Records from a dataset:
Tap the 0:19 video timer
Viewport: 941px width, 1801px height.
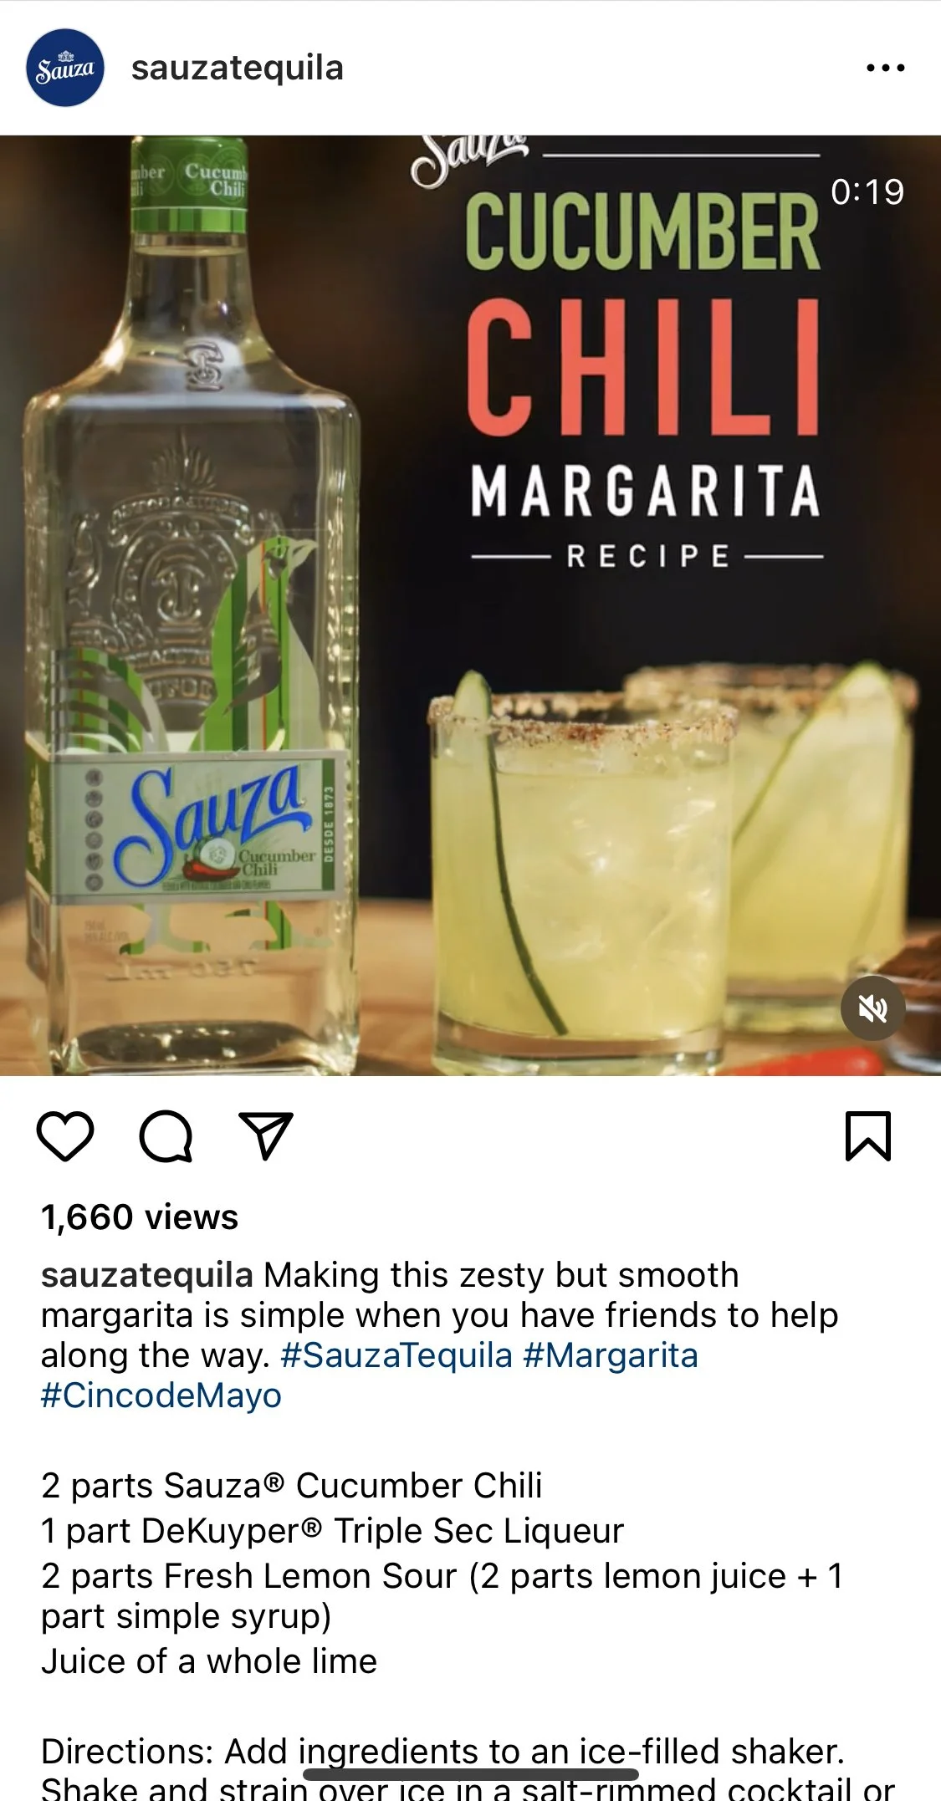click(867, 192)
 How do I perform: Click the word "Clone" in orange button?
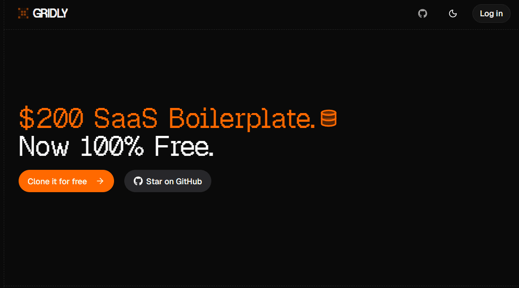(38, 181)
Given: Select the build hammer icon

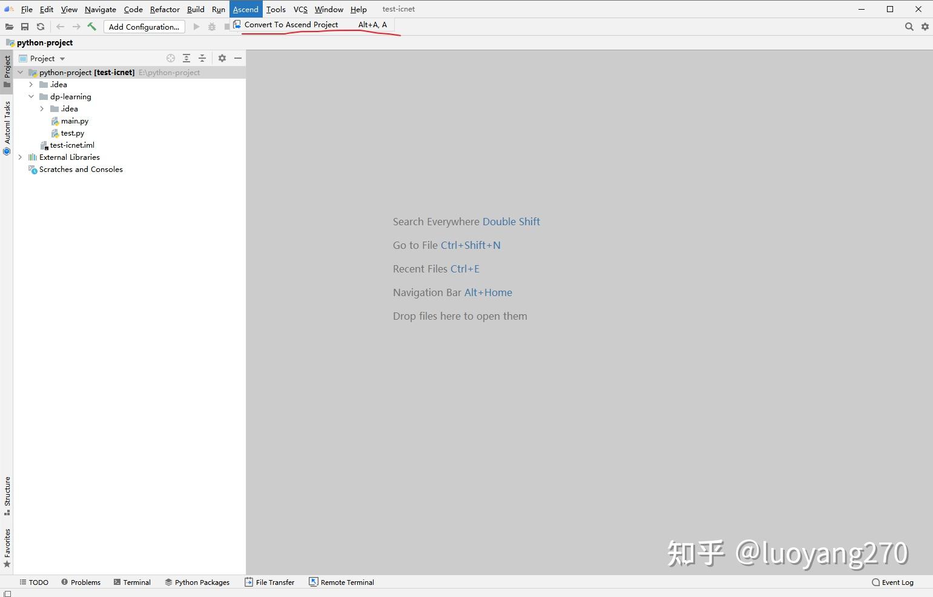Looking at the screenshot, I should pyautogui.click(x=92, y=26).
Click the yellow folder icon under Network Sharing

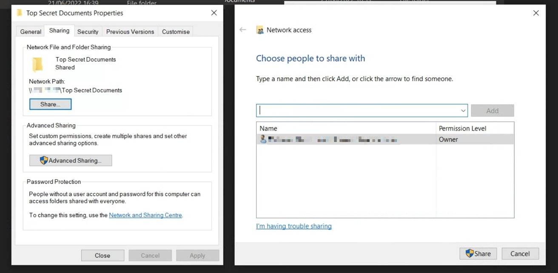coord(38,64)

> ASSIGNMENT: Please copy the data shown above precisely, leaving the images out.

> RESULT OF THIS EXERCISE:
Tap the 0:19 video timer
Viewport: 941px width, 1801px height.
click(867, 192)
 How do I perform: Click the word "Clone" in orange button?
(38, 181)
Given: Select the build hammer icon

Looking at the screenshot, I should pyautogui.click(x=92, y=26).
Click the yellow folder icon under Network Sharing

coord(38,64)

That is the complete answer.